● **The task**
Could you restate the entries word for word, without the images?

● **Extracted data**
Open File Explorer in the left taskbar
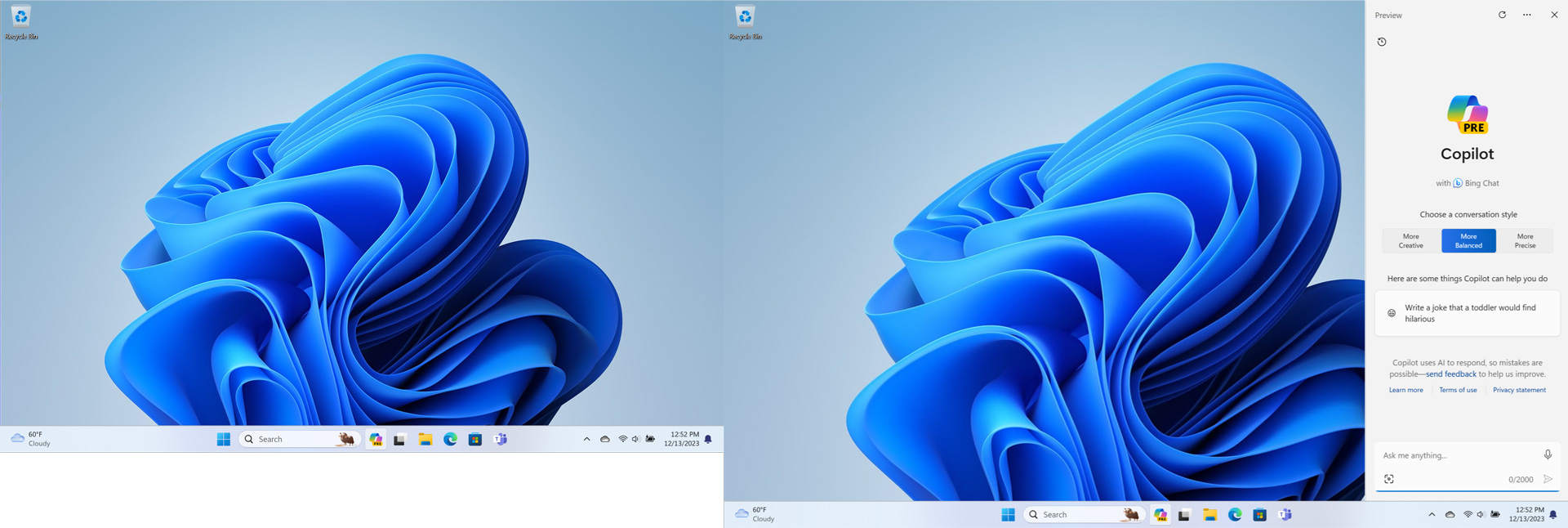 (425, 439)
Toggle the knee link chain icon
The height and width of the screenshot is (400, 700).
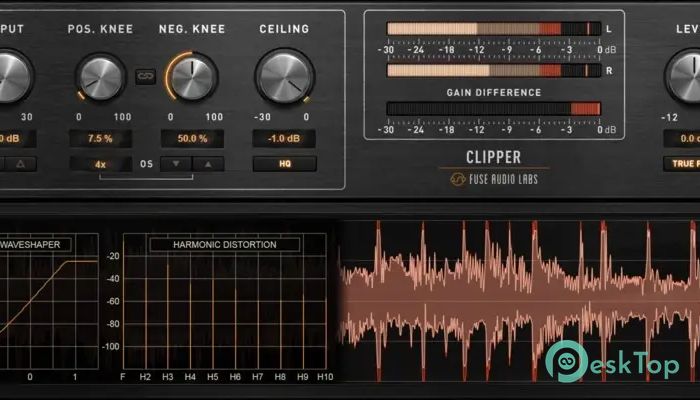[146, 76]
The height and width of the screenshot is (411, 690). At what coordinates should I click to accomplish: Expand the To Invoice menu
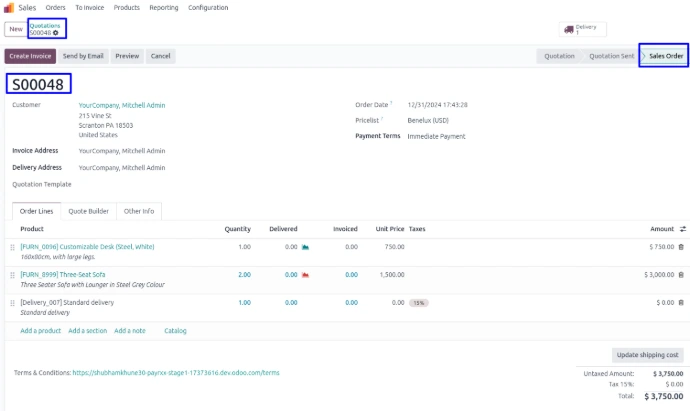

● **Result for this task**
Open File Explorer in the left taskbar
 (425, 439)
Toggle the knee link chain icon
The height and width of the screenshot is (400, 700).
[146, 76]
The height and width of the screenshot is (411, 690). At what coordinates should I click to accomplish: Expand the To Invoice menu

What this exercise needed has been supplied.